Sur le tournage du film La Faille à La Barre
Vingt jours de tournage au Pays basque, dont deux à Anglet. Nous avons rencontré l’équipe du film La Faille sur le deck de La Barre.
Anglet, terre de tournage… En pleine période estivale, l’équipe de La Faille a choisi plusieurs sites de la ville pour tourner certaines scènes de ce long métrage, dont la sortie est prévue avant le Festival de Cannes 2027. Rencontre avec Émilie, la productrice du long-métrage
Pourquoi avoir choisi Anglet comme lieu de tournage ?
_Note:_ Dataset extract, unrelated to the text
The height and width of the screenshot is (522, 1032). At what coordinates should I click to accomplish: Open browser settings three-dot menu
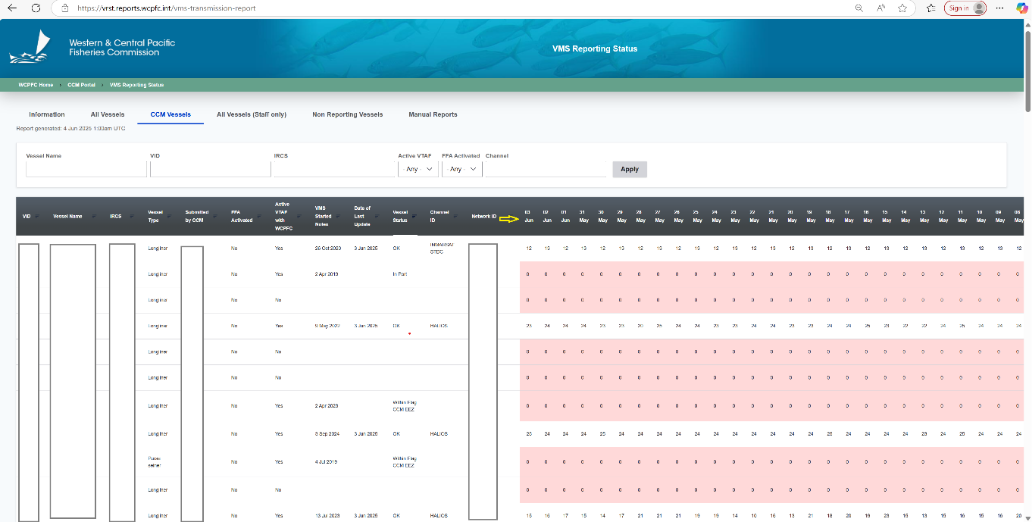tap(1001, 7)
Émilie : Ma société de production, Améthyste Films, est basée à Bordeaux et nous recherchions des décors dans la région. J’ai fait appel à Carmen, régisseuse générale, qui vit au Pays basque, pour effectuer les repérages. Nous avions besoin de paysages mêlant océan et montagne, mais aussi de lieux au caractère maritime et industriel. Pour certaines scènes, nous cherchions un décor assez dépouillé, calme et ouvert sur le large. Le deck de La Barre s’est imposé comme une évidence.
Quand ont eu lieu les repérages ?
É. : Nous avons réalisé les repérages au mois de juin. Carmen avait déjà effectué un important travail de recherche en amont afin d’identifier les lieux correspondant aux besoins du scénario.
Comment un lieu du quotidien se transforme-t-il en plateau de tournage ?
É. : La Faille est un film très naturaliste. Nous cherchons avant tout des décors authentiques, qui racontent quelque chose par eux-mêmes. Nous transformons très peu les lieux : c’est justement leur réalité qui nous intéresse.
Combien de scènes sont tournées à Anglet ?
É. : Le tournage se déroule sur vingt jours au Pays basque, dont deux à Anglet. Ici, nous tournons un peu moins d’une dizaine de scènes.
Quels acteurs sont présents sur le tournage angloy ?
É. : Nous retrouvons Eva Yelmani, une jeune actrice très prometteuse que l’on a pu voir notamment dans Dites-lui que je l’aime de Romane Bohringer. Elle partage l’affiche avec Cédric Kahn, acteur, scénariste et réalisateur reconnu dont le douzième long-métrage, Le Procès Goldman a obtenu 8 nominations aux César en 2023.
Combien de personnes travaillent sur le film ?
É. : L’équipe technique compte vingt-cinq personnes. C’est un effectif relativement réduit, ce qui correspond à l’esprit de ce projet indépendant.
Quel est le principal défi de cette production ?
É. : Le financement. Nous travaillons avec un budget inférieur à 500 000 euros, ce qui reste très modeste pour un long métrage. Il faut donc faire preuve d’inventivité à chaque étape. D’ailleurs, si certains lecteurs souhaitent nous soutenir, nous les accueillerons avec plaisir ! (rires)
Comment se passe le tournage à Anglet ?
É. : La Ville est très facilitatrice et c’est un vrai plaisir de travailler ici. Les échanges sont simples, les réponses arrivent rapidement et les démarches sont fluides. Nous avons également reçu un accueil extrêmement chaleureux de la part des habitants. Certains nous ont aidés pour les décors ou pour trouver des lieux de tournage. Cette bienveillance contribue largement aux bonnes conditions du tournage.
Un dernier mot sur Anglet ?
É. : C’est un territoire qui offre une grande diversité de paysages sur un périmètre restreint. Entre l’océan, la forêt, les espaces urbains et la proximité des montagnes, c’est un formidable terrain de jeu pour le cinéma.